Baru saja saya melihat berita di televisi, 2 janda pahlawan melakukan aksi diam di depan istana negara. Mereka menuntut keadilan yang menurut mereka tidak mereka dapatkan. Namun benarkah keadilan tidak mereka dapatkan? Memang sih suami mereka adalah pahlawan, dan saya tidak memungkiri itu.
Perkara ini bermula dari rumah dinas yang mereka tempati sejak suami mereka masih aktif berdinas. Mereka sudah mengajukan permohonan untuk membeli rumah dinas tersebut sejak lama namun permohonan tersebut tidak pernah disetujui. Hingga akhirnya suami mereka meninggal dan istri pahlawan tersebut masih tidak mau meninggalkan rumah dinas tersebut. Bukankah mereka artinya menempati rumah yang bukan haknya?

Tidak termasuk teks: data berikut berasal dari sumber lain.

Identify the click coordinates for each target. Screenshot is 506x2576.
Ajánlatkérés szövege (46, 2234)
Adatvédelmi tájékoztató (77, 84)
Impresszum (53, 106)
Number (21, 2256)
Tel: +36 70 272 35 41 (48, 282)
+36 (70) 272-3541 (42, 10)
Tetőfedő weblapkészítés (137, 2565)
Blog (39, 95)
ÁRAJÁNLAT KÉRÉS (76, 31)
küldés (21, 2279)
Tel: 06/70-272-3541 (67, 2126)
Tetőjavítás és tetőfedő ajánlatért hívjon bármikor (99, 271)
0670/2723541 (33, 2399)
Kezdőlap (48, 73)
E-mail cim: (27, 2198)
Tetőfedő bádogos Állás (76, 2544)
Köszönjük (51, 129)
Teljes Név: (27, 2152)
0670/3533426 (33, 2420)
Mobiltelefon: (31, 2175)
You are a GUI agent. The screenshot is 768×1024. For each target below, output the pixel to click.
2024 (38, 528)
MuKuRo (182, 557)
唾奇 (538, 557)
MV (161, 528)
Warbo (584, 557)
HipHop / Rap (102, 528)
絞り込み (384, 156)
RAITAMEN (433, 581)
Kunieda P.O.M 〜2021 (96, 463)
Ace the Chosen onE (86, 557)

Menurut saya, semua masalah ini tidak akan terjadi kalau PNS, Polisi, dan TNI sadar bahwa RUMAH DINAS hanya boleh ditinggali selama masih BERDINAS. Kalaupun ada peraturan yang mengizinkan rumah dinas dimiliki oleh pegawai, itu kembali kepada Departemen apakah diberikan izin atau tidak. Jika memang tidak diizinkan untuk memiliki ya harus legowo.
Sampai saat ini kebanyakan orang memandang negara adalah pihak yang salah karena bersikap tidak adil kepada kedua janda tersebut. Nah, saya akan bercerita tentang seorang PNS yang baru saja pengangkatan dan penempatan.

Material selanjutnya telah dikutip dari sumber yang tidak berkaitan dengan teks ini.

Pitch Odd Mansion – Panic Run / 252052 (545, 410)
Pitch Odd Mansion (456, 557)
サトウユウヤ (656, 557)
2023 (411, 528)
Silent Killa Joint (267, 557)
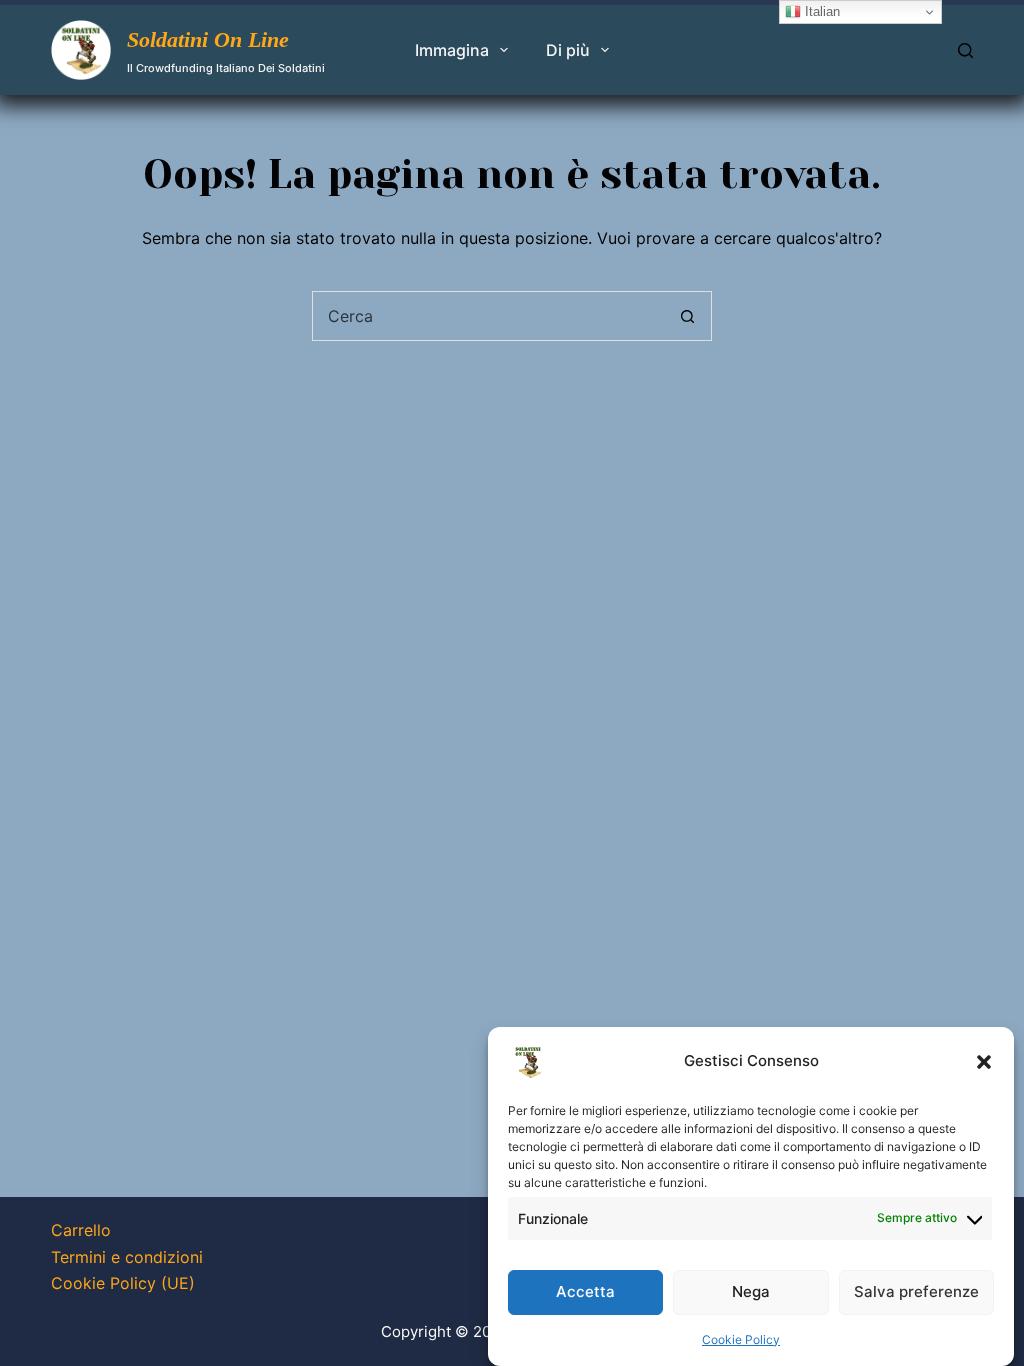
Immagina (452, 50)
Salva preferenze (916, 1291)
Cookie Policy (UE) (123, 1283)
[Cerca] (965, 50)
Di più (568, 50)
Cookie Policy (741, 1339)
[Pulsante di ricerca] (687, 316)
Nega (751, 1291)
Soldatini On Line (208, 39)
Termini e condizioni (127, 1257)
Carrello (81, 1230)
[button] (984, 1062)
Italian (820, 11)
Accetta (585, 1291)
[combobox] (488, 316)
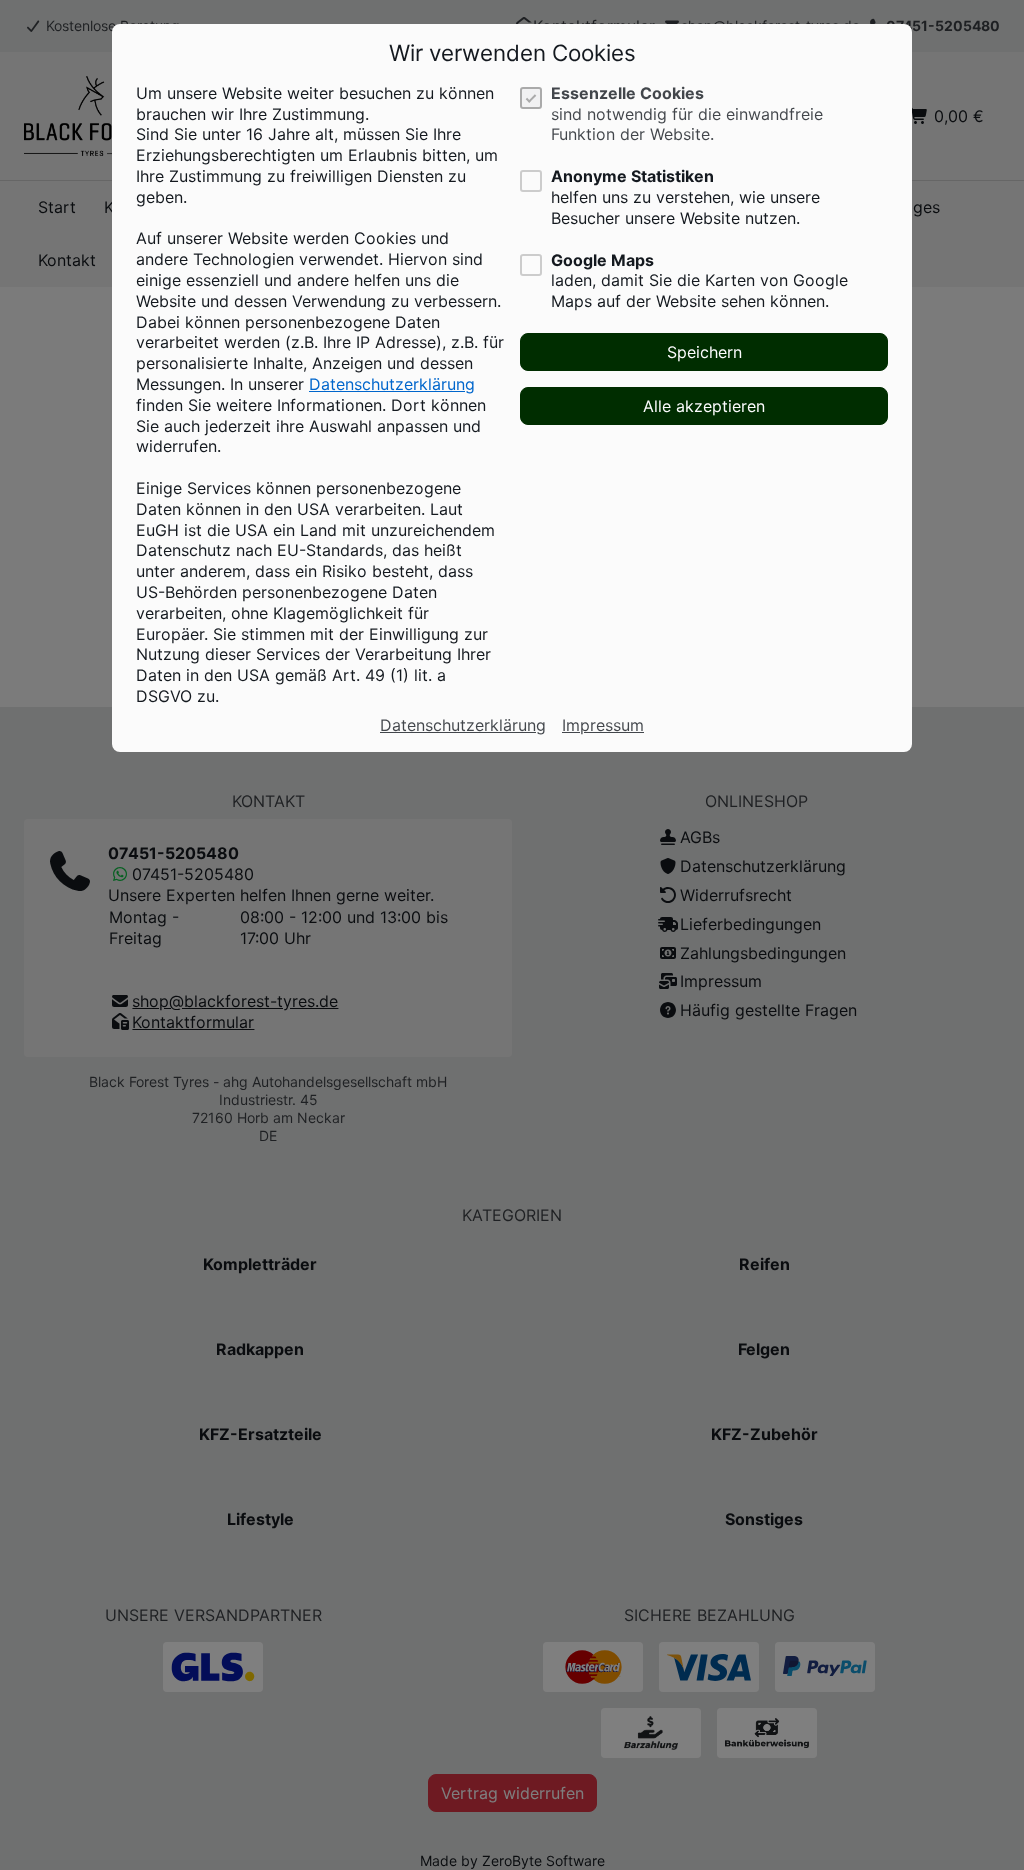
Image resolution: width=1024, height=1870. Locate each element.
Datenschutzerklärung (392, 384)
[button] (704, 352)
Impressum (603, 725)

Pada tahun 2006 saya penempatan di Balikpapan bersama seorang teman. Ia sudah mempunyai istri dan anak. Sesampainya disana saya mencari kos, dan ia mencari kontrakan, karena tidak mungkin bagi dia untuk tinggal di kos bersama anak istri. Akhirnya ia mendapatkan kontrakan dengan harga 500 ribu perbulan, ia sengaja mencari yang bulanan agar lebih ringan. Ia sebenarnya sangat berharap bisa mendapatkan rumah dinas, namun sayang dari puluhan rumah dinas yang dimiliki kantor saya ada sekitar 10 rumah yang masih ditempati pensiunan. Bahkan ada beberapa rumah dinas yang ditempati oleh anak-anak pensiunan karena orang tuanya sudah meninggal. Nah, lebih tidak adil mana? Kawan saya lebih berhak atas rumah dinas tersebut karena ia masih berdinas. Namun akibat keserakahan para pensiunan mengakibatkan pegawai-pegawai baru yang gajinya masih belum terlalu besar harus mengeluarkan biaya untuk ngotrak rumah. Yang saya herankan, apakah sejak aktif berdinas para pensiunan tidak pernah berpikir untuk membeli rumah selain rumah dinas?
PNS baru yang baru saja pengangkatan tidak mendapatkan gaji sebesar pegawai yang sudah bekerja puluhan tahun. Gajinya yang hanya sekita 2 jutaan harus dikurangi biaya kontrak rumah 500 ribu, air dan listrik 1oo ribu, susu bayi 400 ribu per bulan, biaya makan 1 juta, tabungan, asuransi pendidikan. Kebanyakan pegawai yang masih muda sudah berpikir untuk membeli rumah sejak awal bekerja, jadi sudah tentu ia juga harus mengeluarkan biaya untuk angsuran rumah.
Andai saja ia bisa memperoleh rumah dinas, ia tidak harus mengeluarkan biaya untuk bayar kontrakan. So, apakah ini yang disebut adil?